TASK INSTRUCTIONS: Return the passage from the smart home text below, word for word, starting at "7. When we press" and ending at "very little power.".

EXTRACT TO READ:
-=-=-
4. The "a" character arrives on our "SONY Spresense" board, and through the "D03" port, it reaches the L293B driver, and the 5 Watt lamp is turned on. The "b" character will turn off our lamp.

5. When we press the door button, we can open or close the door. Our application sends the character "c" when we want to open the door. When the door is going to be closed, we are sending the character "d".

6. The "c" character arrives on our "SONY Spresense" board, and through the "D04" and "D05" ports, arrives at the L293B driver, a 5-volt motor is activated, which turns in one direction and open the door. The character "d" close our door.

7. When we press the "alarm" button, we can activate a security alarm. Our application sends the "e" character when we want to activate the alarm. When the alarm is going to be deactivated, we are sending the character "f".

8. The "e" character arrives on our "SONY Spresense" board, and through the "D06" port, arrives at the L293B driver, the PIR motion sensor is activated, which emits a buzz whenever it detects an infrared color . The "f" character will deactivate this sensor.

9. We use the transistor BC547, to provide enough power to the buzzer, since the pulse that comes out of the "SONY Spresense" board has low current. Also at the output of the PIR sensor we have very little power.

10. To use the "Voice Assistant", we only have to press the "Speech Recognizer" button. But before we have to activate the wireless connection of our Smartphone, in my case, I made use of the WiFi connection of my wireless modem, but you can use the telephone network that has an internet connection. The operation is the same as we have described so far, and the voice commands are the following:

11. For example, when we say the command: "Light", the "Google Speech Recognizer" system records our voice, encodes it and sends it to the remote server. Process the information and return the text of our audio. When this text is equal to one of our voice commands that we have programmed, then proceed to send the character that corresponds to the order that we gave. In this example, the "a" character will be sent.

Software

I show you the most important points of the android application that I developed with MIT AppInventor 2:

For example, the code of the "Light" button is:

And continuing with the same example, the "Speech Recognizer" code is:

To program the SONY Spresense board we have used Arduino IDE. The code is shown below and the file "smart_home.ino" you can get on the download section.

int LIGHT=3, DOOR_OPEN=4, DOOR_CLOSE=5, ALARM=6;
void setup()
-=-=-
DATASET:

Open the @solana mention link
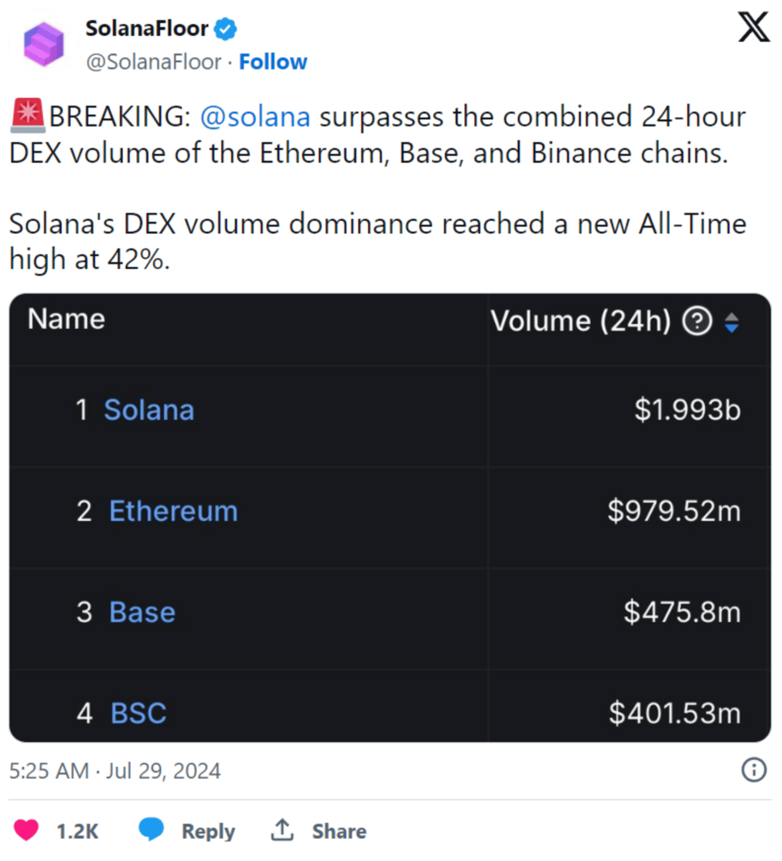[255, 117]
-=-=-
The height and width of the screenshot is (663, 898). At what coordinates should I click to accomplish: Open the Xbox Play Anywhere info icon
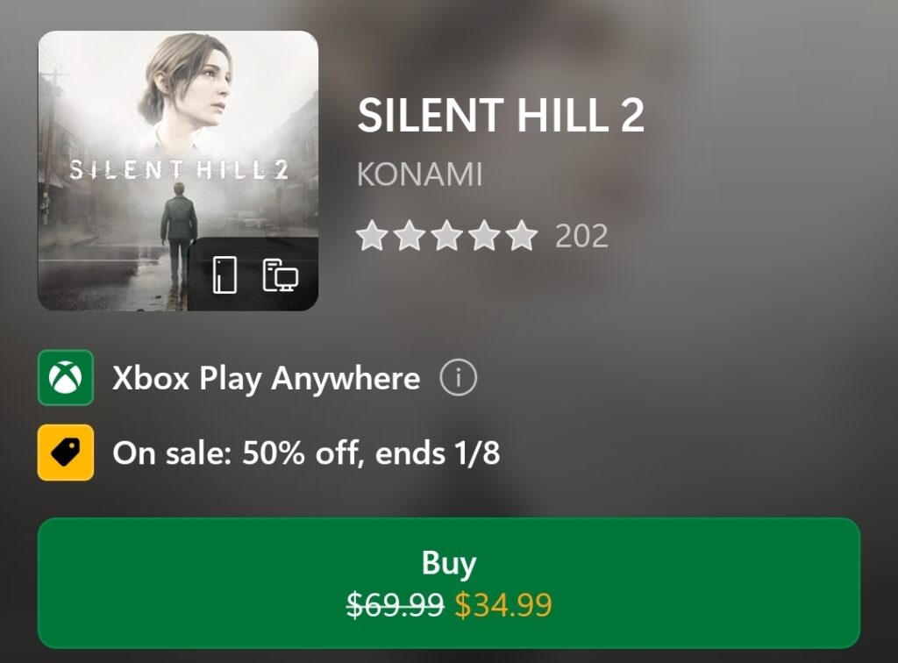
-=-=-
REPLY:
7. When we press the "alarm" button, we can activate a security alarm. Our application sends the "e" character when we want to activate the alarm. When the alarm is going to be deactivated, we are sending the character "f".

8. The "e" character arrives on our "SONY Spresense" board, and through the "D06" port, arrives at the L293B driver, the PIR motion sensor is activated, which emits a buzz whenever it detects an infrared color . The "f" character will deactivate this sensor.

9. We use the transistor BC547, to provide enough power to the buzzer, since the pulse that comes out of the "SONY Spresense" board has low current. Also at the output of the PIR sensor we have very little power.